A sua empresa importadora precisará de dois registros básicos: Registro de Importador e Registro no Siscomex.

Registro de Importador

Um dos primeiros passos na importação é cadastrar a sua empresa no Registro de Exportadores e Importadores (REI) da Secretaria de Comércio Exterior (Secex) do Ministério do Desenvolvimento, Indústria e Comércio Exterior (MDIC) – de acordo com a portaria 280 de 12/07/95. Você pode se registrar através do Siscomex durante o registro da primeira operação de importação. É preciso informar o CGC, constituição societária, capital social e demais dados cadastrais.

Registro no Sistema Integrado de Comércio Exterior (Siscomex)

O Siscomex é o sistema informatizado da Secretaria da Receita Federal (SRF) através do qual o importador registra todas as informações da operação comercial e da mercadoria para que sejam emitidos o Licenciamento de Importação (LI), Declaração de Importação (DI), Registro de Operações Financeiras (ROF) ou ainda a consulta ou retificação do Extrato da DI. Falamos mais sobre o Radar Siscomex neste artigo.

Passo 2: Nomenclatura ou classificação fiscal

O segundo dos primeiros passos na importação é conhecer as normas que regulam o comércio internacional. O principal instrumento da atividade é a Nomenclatura ou Classificação Fiscal – NCM que ordena e codifica as mercadorias. A nomenclatura ou classificação fiscal ordena por códigos as mercadorias de acordo com sua natureza e características, relacionando as informações básicas necessárias à transação comercial, como a incidência de impostos (Tabela de Incidência sobre Produto Industrializado – TIPI, por exemplo), contingenciamentos, acordos internacionais e normas administrativas. No Brasil, existem dois tipos de nomenclatura: a Nomenclatura Comum do Mercosul (NCM) e a Nomenclatura Aduaneira para a Aladi (Naladi-SH). As duas são semelhantes, já que se baseiam no Sistema Harmonizado de Codificação de Mercadorias (S.H.), têm a mesma estrutura e número de dígitos. A Naladi-SH é utilizada para transações nos moldes do acordo da Aladi. Já a NCM foi criada em 1995 com o propósito de substituir as nomenclaturas até então adotadas pelos membros do Mercosul. Confira mais informações sobre a Nomenclatura Comum do Mercosul aqui.

Passo 3: Tratamentos Administrativos

Para efeito de regulamentação e tramitação administrativa, existem dois tipos de importações: as permitidas e as não permitidas.

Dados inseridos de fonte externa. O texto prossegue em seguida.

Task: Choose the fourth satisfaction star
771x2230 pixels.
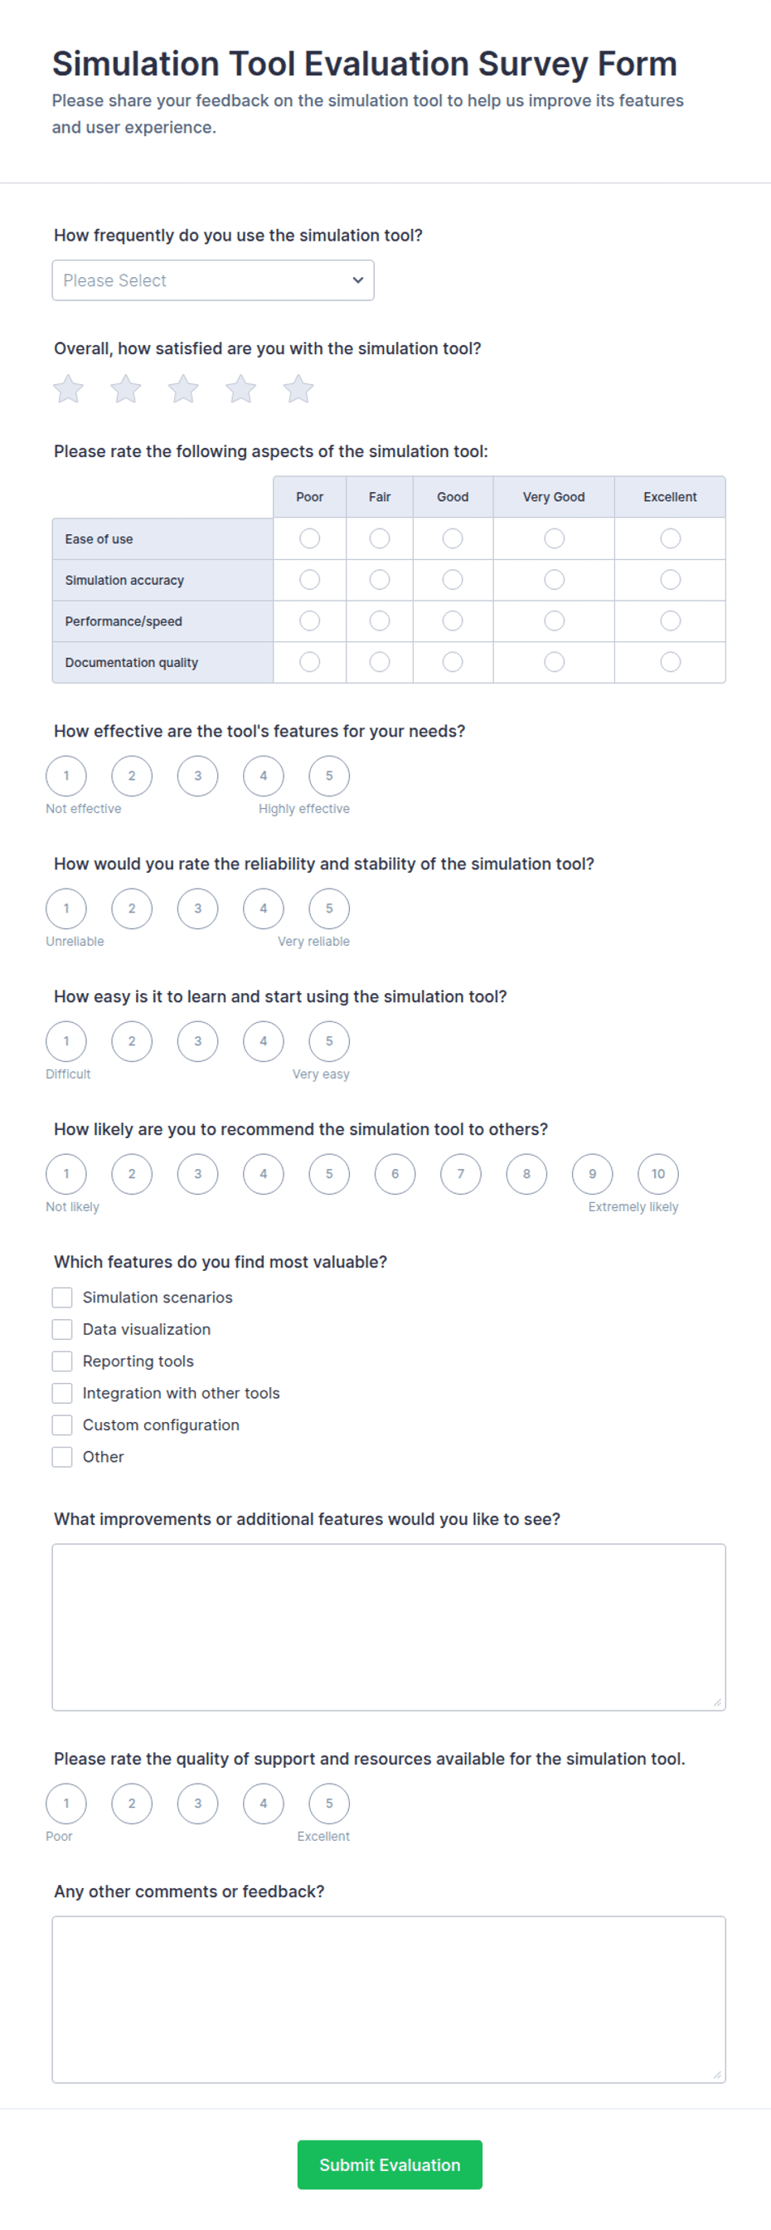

Importações não-permitidas

Alguns produtos não podem ser legalmente importados, tais como pneus usados, lixo ou produtos danosos ao meio ambiente e a saúde, carros usados, materiais bélicos, etc. Outros têm a importação permitida, mas apresentam algumas restrições e necessitam de uma licença de importação para entrar no país.

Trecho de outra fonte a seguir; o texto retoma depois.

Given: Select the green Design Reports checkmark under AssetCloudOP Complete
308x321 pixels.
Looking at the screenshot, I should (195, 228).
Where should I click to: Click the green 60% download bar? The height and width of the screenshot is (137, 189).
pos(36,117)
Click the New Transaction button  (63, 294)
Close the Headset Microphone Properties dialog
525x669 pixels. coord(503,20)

Importações permitidas e LI

A LI (Licença de Importação) é basicamente um documento emitido pelo SISCOMEX que autoriza a importação de determinada mercadoria. Dependendo do produto, toda importação que você realizar terá que passar por um processo de licenciamento, alguns mais rápidos e outros mais lentos. Há três tipos de LI utilizados nos processos de importação: Licença dispensada, Licenciamento automático e Licenciamento não-automático. Você pode saber mais sobre cada um deles aqui.

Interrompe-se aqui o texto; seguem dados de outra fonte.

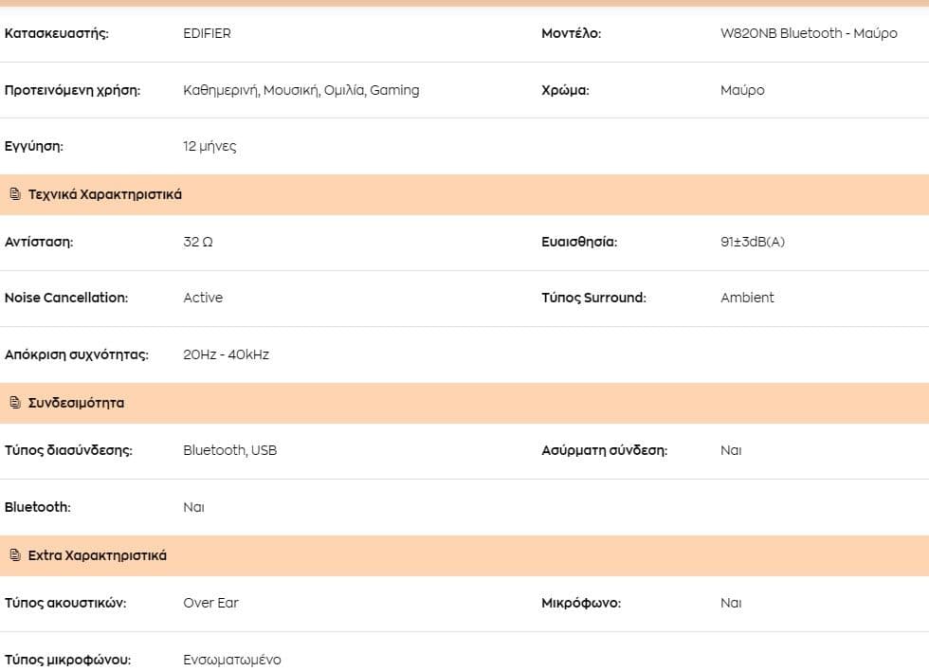929x671 pixels.
Task: Click the Active noise cancellation value
Action: 203,298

Passo 4: Documentos para importar legalmente

primeiros passos na importação

Após o registro, o Siscomex gera o Extrato da DI (Declaração de Importação) com um resumo das informações da operação. Este é o principal documento do processo, pois comprova que a transação está autorizada. O importador, ou seu representante legal, deve imprimi-lo em duas vias. A primeira via deve ser apresentada na Unidade da Receita Federal junto com os seguintes documentos:

Conhecimento de carga original: esse documento contém todas as informações da mercadoria, desde o seu destino, e comprova a posse da mercadoria;
Fatura comercial: é emitida pelo exportador com a descrição dos itens envolvidos na transação e atende a cotação feita pelo importador. Serve à fiscalização como mais um documento contendo a descrição das mercadorias;
Comprovante do recolhimento de impostos (Documento de Arrecadação de Receitas Federais – Darf); e
Documentos exigidos por força de acordos internacionais ou legislação específica.

Passo 5: INCOTERMS

O quinto dos primeiros passos na importação é conhecer os Incoterms, ou Termos Internacionais de Comércio, que são termos padrão que devem ser adicionados em contratos de venda que incluem um transporte de carga internacional. Os termos definem as responsabilidades do comprador e do vendedor e os riscos que estão assumindo no acordo. Eles são gerenciados e atualizados periodicamente pela Câmara Internacional do Comércio (ICC) desde 1936, sendo a versão utilizada atualmente de 2010. Os mais utilizados em importações da China são o EXW, FOB e CIF que estão abaixo, mas você pode consultar o Guia Completo de Incoterms aqui.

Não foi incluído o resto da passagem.